Physiological Zones Question

You definitely can have circumstances like you describe. For this discussion I will suggest that OBLA, ftp, and LT2 essentially occur at the same spot despite that not being exactly accurate.

Particularly, if this is the case for you, then you have a huge margin of potential improvement. My post graduate work was based on lactate threshold and recovery as a percentage of VO2max and it was not uncommon to have subjects that had a high relative VO2 max relative to what their LT2 was. Some as low as 62% of VO2 max.

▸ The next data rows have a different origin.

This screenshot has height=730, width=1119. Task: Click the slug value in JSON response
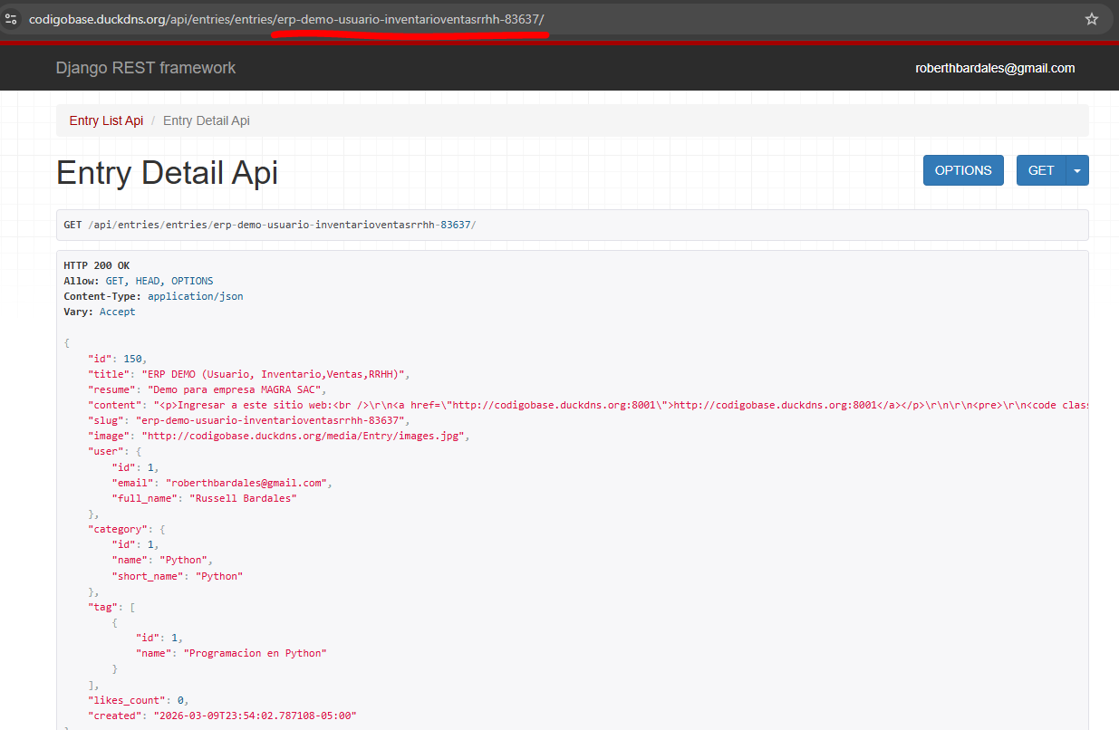click(270, 420)
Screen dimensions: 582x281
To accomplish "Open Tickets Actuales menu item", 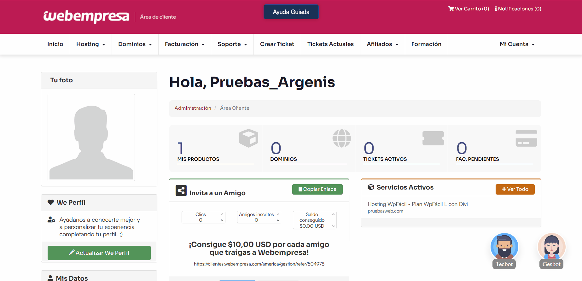I will tap(330, 44).
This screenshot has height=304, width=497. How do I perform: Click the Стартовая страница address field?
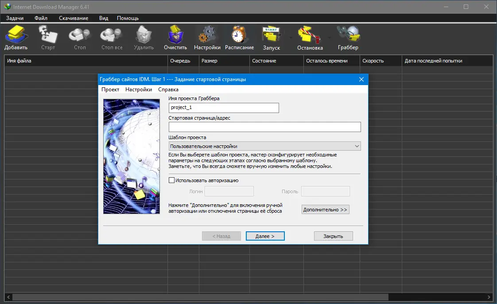(264, 127)
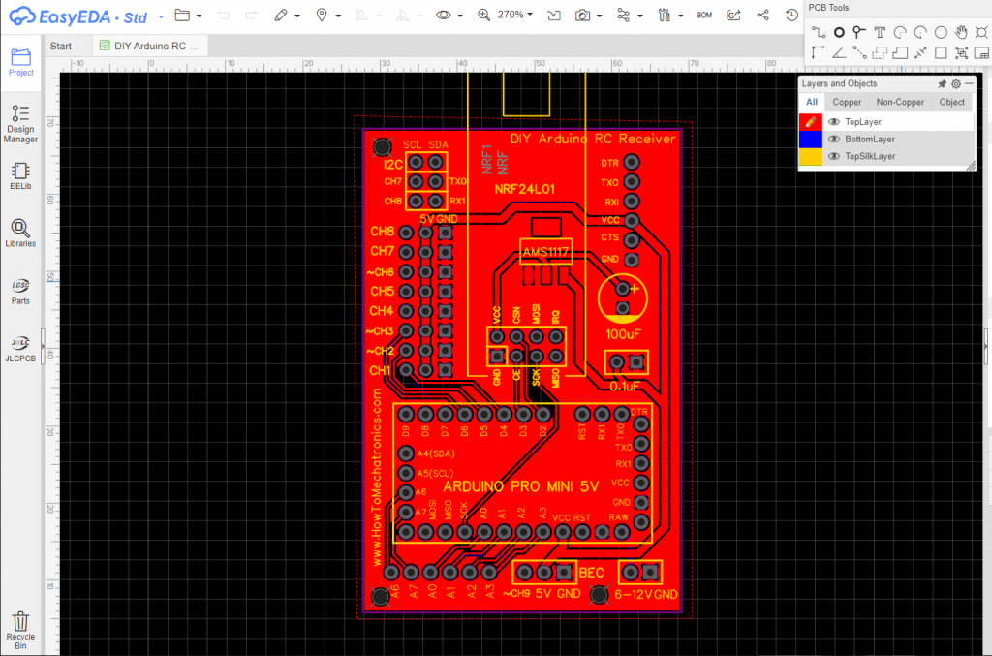
Task: Toggle BottomLayer visibility off
Action: coord(834,139)
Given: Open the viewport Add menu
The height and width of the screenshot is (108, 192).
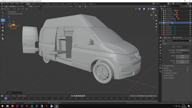Looking at the screenshot, I should coord(23,9).
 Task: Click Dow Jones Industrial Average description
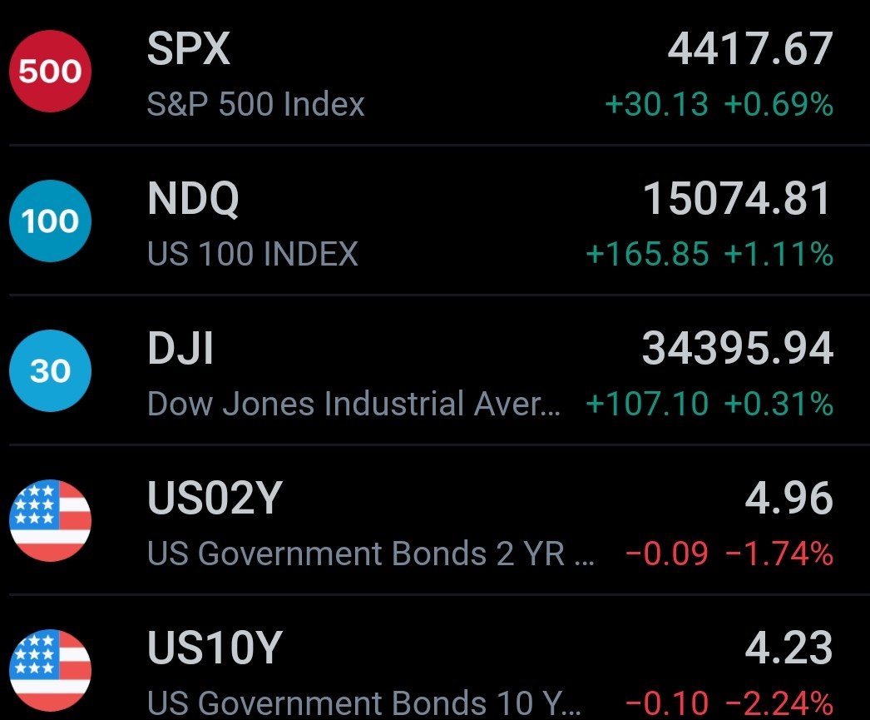click(353, 405)
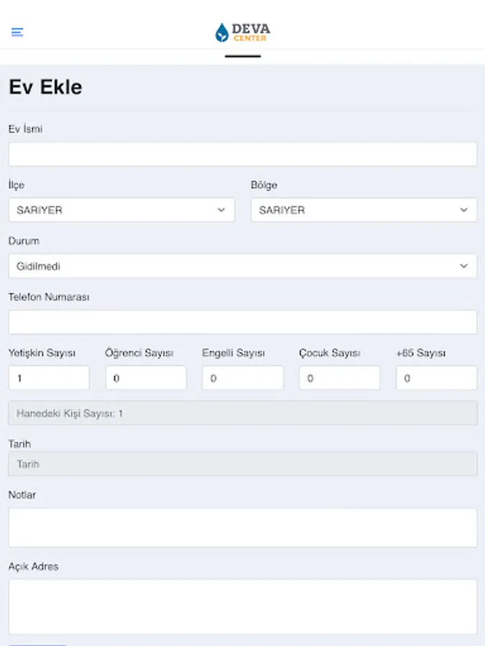The image size is (485, 646).
Task: Click the İlçe dropdown chevron arrow
Action: [221, 210]
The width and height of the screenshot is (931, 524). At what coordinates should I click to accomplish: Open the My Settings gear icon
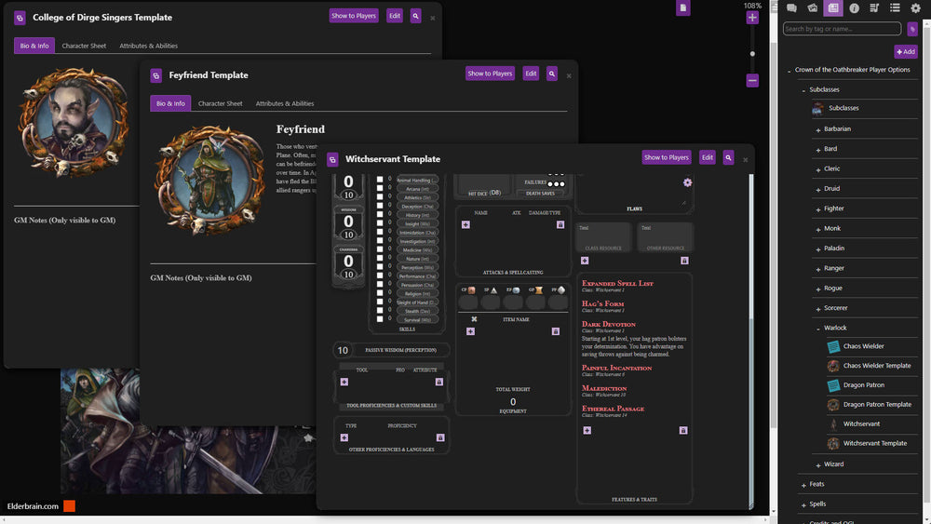(x=915, y=8)
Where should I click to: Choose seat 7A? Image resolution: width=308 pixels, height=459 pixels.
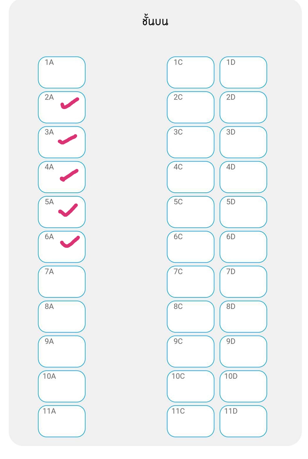coord(61,282)
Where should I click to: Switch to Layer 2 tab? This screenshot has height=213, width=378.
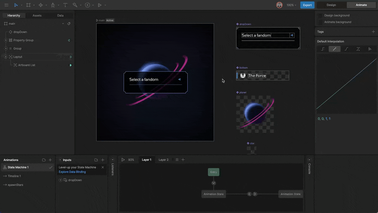(163, 160)
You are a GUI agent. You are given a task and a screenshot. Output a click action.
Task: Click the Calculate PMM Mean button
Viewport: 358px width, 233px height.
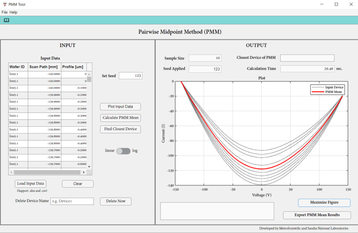[x=121, y=118]
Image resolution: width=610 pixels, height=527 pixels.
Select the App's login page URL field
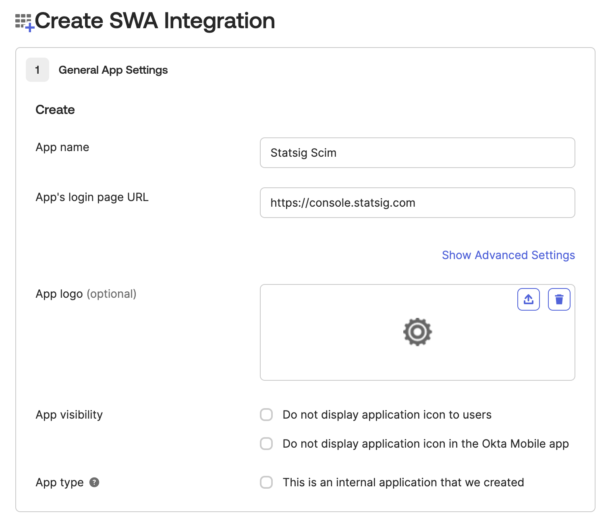(417, 203)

In fact I was similar at that time when I was tested. VO2 max of 72ml/kgmin but a LT2 right around 50ml/kgmin which was about 69%. I was 1k and pursuit cyclist so not surprising that had a high VO2 relative to LT2 and was also a match sprinter to begin with. Tons of VO2 and sprint work with tons of recovery in between reps. Could put out relatively high power (just under 2200 watt 5sec peak power) and accumulate high amounts of lactate but cleared it relatively slowly. Not surprisingly I struggle presently with over unders and threshold workouts but can do tons of VO2max work. I created a modified version of baird that I have done forty 1 min on and 1 min off at 130%ftp but put the same amount of threshold work in front of me and I struggle at times.

In your instance, your VO2max would be considered average for males but your LT2 as a percentage of it could potentially be low. You can always do a ramp test for your VO2 max in watts and then compare that to your ftp in watts and see how it looks as a percentage for a rough guesstimate if you were really curious.

Either way your LT2 (ftp) likely has far more room to grow than your VO2 max but both would likely still be quite trainable at this point.